**REQUIREMENT:**
Each record must appear in the answer exactly as given.

......

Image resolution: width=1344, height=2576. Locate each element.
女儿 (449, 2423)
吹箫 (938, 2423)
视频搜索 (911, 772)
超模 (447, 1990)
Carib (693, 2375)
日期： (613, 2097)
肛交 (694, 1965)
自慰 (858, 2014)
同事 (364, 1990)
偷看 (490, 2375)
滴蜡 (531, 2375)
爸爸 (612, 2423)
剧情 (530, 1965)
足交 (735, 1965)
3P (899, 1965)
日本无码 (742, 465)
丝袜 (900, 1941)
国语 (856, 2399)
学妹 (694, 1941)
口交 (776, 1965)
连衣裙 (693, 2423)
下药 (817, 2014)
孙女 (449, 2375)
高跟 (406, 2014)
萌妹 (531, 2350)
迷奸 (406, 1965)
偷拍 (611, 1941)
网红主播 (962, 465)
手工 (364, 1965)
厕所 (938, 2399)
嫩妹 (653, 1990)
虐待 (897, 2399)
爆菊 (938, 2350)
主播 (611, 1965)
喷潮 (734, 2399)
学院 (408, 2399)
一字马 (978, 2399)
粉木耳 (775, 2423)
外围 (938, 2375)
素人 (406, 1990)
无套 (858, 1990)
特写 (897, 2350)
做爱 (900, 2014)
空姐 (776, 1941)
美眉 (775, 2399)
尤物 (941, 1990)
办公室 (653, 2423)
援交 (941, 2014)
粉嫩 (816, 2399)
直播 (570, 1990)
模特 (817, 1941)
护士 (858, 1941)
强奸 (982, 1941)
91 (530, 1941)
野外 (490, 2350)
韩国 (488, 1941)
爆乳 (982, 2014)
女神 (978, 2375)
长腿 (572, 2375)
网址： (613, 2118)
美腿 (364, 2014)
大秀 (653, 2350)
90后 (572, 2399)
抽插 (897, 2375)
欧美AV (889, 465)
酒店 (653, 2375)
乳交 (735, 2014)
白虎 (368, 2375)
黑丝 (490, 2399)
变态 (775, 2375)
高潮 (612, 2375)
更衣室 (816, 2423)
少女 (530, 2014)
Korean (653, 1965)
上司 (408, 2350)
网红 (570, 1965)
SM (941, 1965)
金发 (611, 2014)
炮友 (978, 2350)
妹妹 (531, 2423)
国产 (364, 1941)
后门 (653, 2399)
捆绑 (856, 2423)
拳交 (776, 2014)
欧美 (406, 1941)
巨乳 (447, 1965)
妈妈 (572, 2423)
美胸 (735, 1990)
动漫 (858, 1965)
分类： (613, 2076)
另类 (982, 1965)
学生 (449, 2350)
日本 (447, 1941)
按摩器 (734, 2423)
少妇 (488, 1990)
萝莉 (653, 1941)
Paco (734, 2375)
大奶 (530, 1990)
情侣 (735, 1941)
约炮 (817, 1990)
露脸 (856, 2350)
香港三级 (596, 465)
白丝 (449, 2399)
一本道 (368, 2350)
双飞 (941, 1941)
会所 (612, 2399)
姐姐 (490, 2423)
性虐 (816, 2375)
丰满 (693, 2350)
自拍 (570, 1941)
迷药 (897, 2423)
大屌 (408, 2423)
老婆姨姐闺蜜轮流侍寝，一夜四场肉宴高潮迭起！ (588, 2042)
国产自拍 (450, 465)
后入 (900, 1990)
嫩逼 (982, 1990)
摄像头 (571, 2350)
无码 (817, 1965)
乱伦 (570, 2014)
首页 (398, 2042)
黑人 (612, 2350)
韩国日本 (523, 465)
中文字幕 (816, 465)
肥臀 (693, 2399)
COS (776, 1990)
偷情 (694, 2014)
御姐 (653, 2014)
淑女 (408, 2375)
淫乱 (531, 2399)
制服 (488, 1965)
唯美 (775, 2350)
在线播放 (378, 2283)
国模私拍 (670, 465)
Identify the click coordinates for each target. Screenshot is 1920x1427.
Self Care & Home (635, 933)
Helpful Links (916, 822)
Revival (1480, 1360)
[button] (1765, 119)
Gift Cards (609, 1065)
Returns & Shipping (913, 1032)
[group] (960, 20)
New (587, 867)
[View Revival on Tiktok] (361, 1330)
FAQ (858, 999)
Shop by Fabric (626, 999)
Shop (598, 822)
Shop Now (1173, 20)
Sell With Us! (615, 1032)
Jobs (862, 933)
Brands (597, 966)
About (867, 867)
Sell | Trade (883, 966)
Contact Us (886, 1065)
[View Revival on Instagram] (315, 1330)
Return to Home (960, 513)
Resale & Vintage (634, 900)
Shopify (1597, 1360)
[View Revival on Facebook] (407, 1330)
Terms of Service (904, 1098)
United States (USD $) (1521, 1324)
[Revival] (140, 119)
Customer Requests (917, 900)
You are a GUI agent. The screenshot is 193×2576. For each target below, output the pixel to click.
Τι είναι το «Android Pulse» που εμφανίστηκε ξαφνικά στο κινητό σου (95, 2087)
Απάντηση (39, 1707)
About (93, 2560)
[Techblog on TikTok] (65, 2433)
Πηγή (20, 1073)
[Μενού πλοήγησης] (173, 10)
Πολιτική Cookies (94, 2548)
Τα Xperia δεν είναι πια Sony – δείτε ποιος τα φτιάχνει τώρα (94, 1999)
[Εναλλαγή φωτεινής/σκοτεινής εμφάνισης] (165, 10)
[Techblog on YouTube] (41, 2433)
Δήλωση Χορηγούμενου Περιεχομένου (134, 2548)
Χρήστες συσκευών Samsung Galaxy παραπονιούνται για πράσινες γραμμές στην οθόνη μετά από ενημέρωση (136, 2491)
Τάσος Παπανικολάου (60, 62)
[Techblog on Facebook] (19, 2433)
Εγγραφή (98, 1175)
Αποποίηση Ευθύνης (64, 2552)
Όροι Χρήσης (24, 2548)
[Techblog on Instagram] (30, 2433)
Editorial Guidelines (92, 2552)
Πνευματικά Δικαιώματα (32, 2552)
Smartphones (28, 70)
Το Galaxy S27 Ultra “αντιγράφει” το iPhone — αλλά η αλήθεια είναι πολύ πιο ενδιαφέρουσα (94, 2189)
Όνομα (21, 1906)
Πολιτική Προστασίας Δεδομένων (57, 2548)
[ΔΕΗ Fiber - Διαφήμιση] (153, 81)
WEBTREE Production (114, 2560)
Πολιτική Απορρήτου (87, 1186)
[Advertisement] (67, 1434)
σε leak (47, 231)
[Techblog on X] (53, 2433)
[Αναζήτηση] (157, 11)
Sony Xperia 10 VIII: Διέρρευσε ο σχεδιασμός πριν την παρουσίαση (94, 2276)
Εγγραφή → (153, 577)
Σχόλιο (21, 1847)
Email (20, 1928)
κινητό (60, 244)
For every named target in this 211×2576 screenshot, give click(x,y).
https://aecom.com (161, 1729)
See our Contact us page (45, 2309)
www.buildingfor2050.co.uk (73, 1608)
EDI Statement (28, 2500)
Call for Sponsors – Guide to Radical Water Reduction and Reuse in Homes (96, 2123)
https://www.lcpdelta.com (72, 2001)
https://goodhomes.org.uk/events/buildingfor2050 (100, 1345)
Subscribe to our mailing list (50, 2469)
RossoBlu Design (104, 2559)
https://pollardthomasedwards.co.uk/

......

**EXERCISE RESULT:**
Image resolution: width=1344, height=2576. Locate each element.
女儿 (449, 2423)
吹箫 (938, 2423)
视频搜索 (911, 772)
超模 (447, 1990)
Carib (693, 2375)
日期： (613, 2097)
肛交 (694, 1965)
自慰 (858, 2014)
同事 (364, 1990)
偷看 (490, 2375)
滴蜡 (531, 2375)
爸爸 (612, 2423)
剧情 (530, 1965)
足交 (735, 1965)
3P (899, 1965)
日本无码 (742, 465)
丝袜 (900, 1941)
国语 (856, 2399)
学妹 (694, 1941)
口交 (776, 1965)
连衣裙 (693, 2423)
下药 (817, 2014)
孙女 (449, 2375)
高跟 (406, 2014)
萌妹 (531, 2350)
迷奸 (406, 1965)
偷拍 (611, 1941)
网红主播 (962, 465)
手工 (364, 1965)
厕所 (938, 2399)
嫩妹 (653, 1990)
虐待 (897, 2399)
爆菊 (938, 2350)
主播 (611, 1965)
喷潮 (734, 2399)
学院 (408, 2399)
一字马 (978, 2399)
粉木耳 (775, 2423)
外围 (938, 2375)
素人 (406, 1990)
无套 (858, 1990)
特写 (897, 2350)
做爱 (900, 2014)
空姐 (776, 1941)
美眉 (775, 2399)
尤物 (941, 1990)
办公室 (653, 2423)
援交 (941, 2014)
粉嫩 (816, 2399)
直播 (570, 1990)
模特 (817, 1941)
护士 (858, 1941)
强奸 (982, 1941)
91 (530, 1941)
野外 (490, 2350)
韩国 (488, 1941)
爆乳 (982, 2014)
女神 (978, 2375)
长腿 (572, 2375)
网址： (613, 2118)
美腿 (364, 2014)
大秀 (653, 2350)
90后 (572, 2399)
抽插 (897, 2375)
欧美AV (889, 465)
酒店 (653, 2375)
乳交 (735, 2014)
白虎 (368, 2375)
黑丝 (490, 2399)
变态 (775, 2375)
高潮 (612, 2375)
更衣室 (816, 2423)
少女 (530, 2014)
Korean (653, 1965)
上司 (408, 2350)
网红 (570, 1965)
SM (941, 1965)
金发 (611, 2014)
炮友 (978, 2350)
妹妹 (531, 2423)
国产 (364, 1941)
后门 (653, 2399)
捆绑 (856, 2423)
拳交 (776, 2014)
欧美 (406, 1941)
巨乳 (447, 1965)
妈妈 (572, 2423)
美胸 (735, 1990)
动漫 (858, 1965)
分类： (613, 2076)
另类 (982, 1965)
学生 (449, 2350)
日本 (447, 1941)
按摩器 (734, 2423)
少妇 (488, 1990)
萝莉 (653, 1941)
Paco (734, 2375)
大奶 (530, 1990)
情侣 (735, 1941)
约炮 (817, 1990)
露脸 (856, 2350)
香港三级 (596, 465)
白丝 (449, 2399)
一本道 (368, 2350)
双飞 (941, 1941)
会所 (612, 2399)
姐姐 (490, 2423)
性虐 (816, 2375)
丰满 (693, 2350)
自拍 (570, 1941)
迷药 (897, 2423)
大屌 (408, 2423)
老婆姨姐闺蜜轮流侍寝，一夜四场肉宴高潮迭起！ (588, 2042)
国产自拍 (450, 465)
后入 (900, 1990)
嫩逼 (982, 1990)
摄像头 (571, 2350)
无码 (817, 1965)
乱伦 (570, 2014)
首页 (398, 2042)
黑人 (612, 2350)
韩国日本 (523, 465)
中文字幕 (816, 465)
肥臀 (693, 2399)
COS (776, 1990)
偷情 (694, 2014)
御姐 (653, 2014)
淑女 (408, 2375)
淫乱 (531, 2399)
制服 (488, 1965)
唯美 (775, 2350)
在线播放 (378, 2283)
国模私拍 (670, 465)
Identify the click coordinates for each target. Screenshot is 1920x1427.
Self Care & Home (635, 933)
Helpful Links (916, 822)
Revival (1480, 1360)
[button] (1765, 119)
Gift Cards (609, 1065)
Returns & Shipping (913, 1032)
[group] (960, 20)
New (587, 867)
[View Revival on Tiktok] (361, 1330)
FAQ (858, 999)
Shop by Fabric (626, 999)
Shop (598, 822)
Shop Now (1173, 20)
Sell With Us! (615, 1032)
Jobs (862, 933)
Brands (597, 966)
About (867, 867)
Sell | Trade (883, 966)
Contact Us (886, 1065)
[View Revival on Instagram] (315, 1330)
Return to Home (960, 513)
Resale & Vintage (634, 900)
Shopify (1597, 1360)
[View Revival on Facebook] (407, 1330)
Terms of Service (904, 1098)
United States (USD $) (1521, 1324)
[Revival] (140, 119)
Customer Requests (917, 900)
You are a GUI agent. The screenshot is 193×2576. For each target below, output the pixel to click.
Τι είναι το «Android Pulse» που εμφανίστηκε ξαφνικά στο κινητό σου (95, 2087)
Απάντηση (39, 1707)
About (93, 2560)
[Techblog on TikTok] (65, 2433)
Πηγή (20, 1073)
[Μενού πλοήγησης] (173, 10)
Πολιτική Cookies (94, 2548)
Τα Xperia δεν είναι πια Sony – δείτε ποιος τα φτιάχνει τώρα (94, 1999)
[Εναλλαγή φωτεινής/σκοτεινής εμφάνισης] (165, 10)
[Techblog on YouTube] (41, 2433)
Δήλωση Χορηγούμενου Περιεχομένου (134, 2548)
Χρήστες συσκευών Samsung Galaxy παραπονιούνται για πράσινες γραμμές στην οθόνη μετά από ενημέρωση (136, 2491)
Τάσος Παπανικολάου (60, 62)
[Techblog on Facebook] (19, 2433)
Εγγραφή (98, 1175)
Αποποίηση Ευθύνης (64, 2552)
Όροι Χρήσης (24, 2548)
[Techblog on Instagram] (30, 2433)
Editorial Guidelines (92, 2552)
Πνευματικά Δικαιώματα (32, 2552)
Smartphones (28, 70)
Το Galaxy S27 Ultra “αντιγράφει” το iPhone — αλλά η αλήθεια είναι πολύ πιο ενδιαφέρουσα (94, 2189)
Όνομα (21, 1906)
Πολιτική Προστασίας Δεδομένων (57, 2548)
[ΔΕΗ Fiber - Διαφήμιση] (153, 81)
WEBTREE Production (114, 2560)
Πολιτική Απορρήτου (87, 1186)
[Advertisement] (67, 1434)
σε leak (47, 231)
[Techblog on X] (53, 2433)
[Αναζήτηση] (157, 11)
Sony Xperia 10 VIII: Διέρρευσε ο σχεδιασμός πριν την παρουσίαση (94, 2276)
Εγγραφή → (153, 577)
Σχόλιο (21, 1847)
Email (20, 1928)
κινητό (60, 244)
For every named target in this 211×2576 screenshot, give click(x,y).
https://aecom.com (161, 1729)
See our Contact us page (45, 2309)
www.buildingfor2050.co.uk (73, 1608)
EDI Statement (28, 2500)
Call for Sponsors – Guide to Radical Water Reduction and Reuse in Homes (96, 2123)
https://www.lcpdelta.com (72, 2001)
https://goodhomes.org.uk/events/buildingfor2050 (100, 1345)
Subscribe to our mailing list (50, 2469)
RossoBlu Design (104, 2559)
https://pollardthomasedwards.co.uk/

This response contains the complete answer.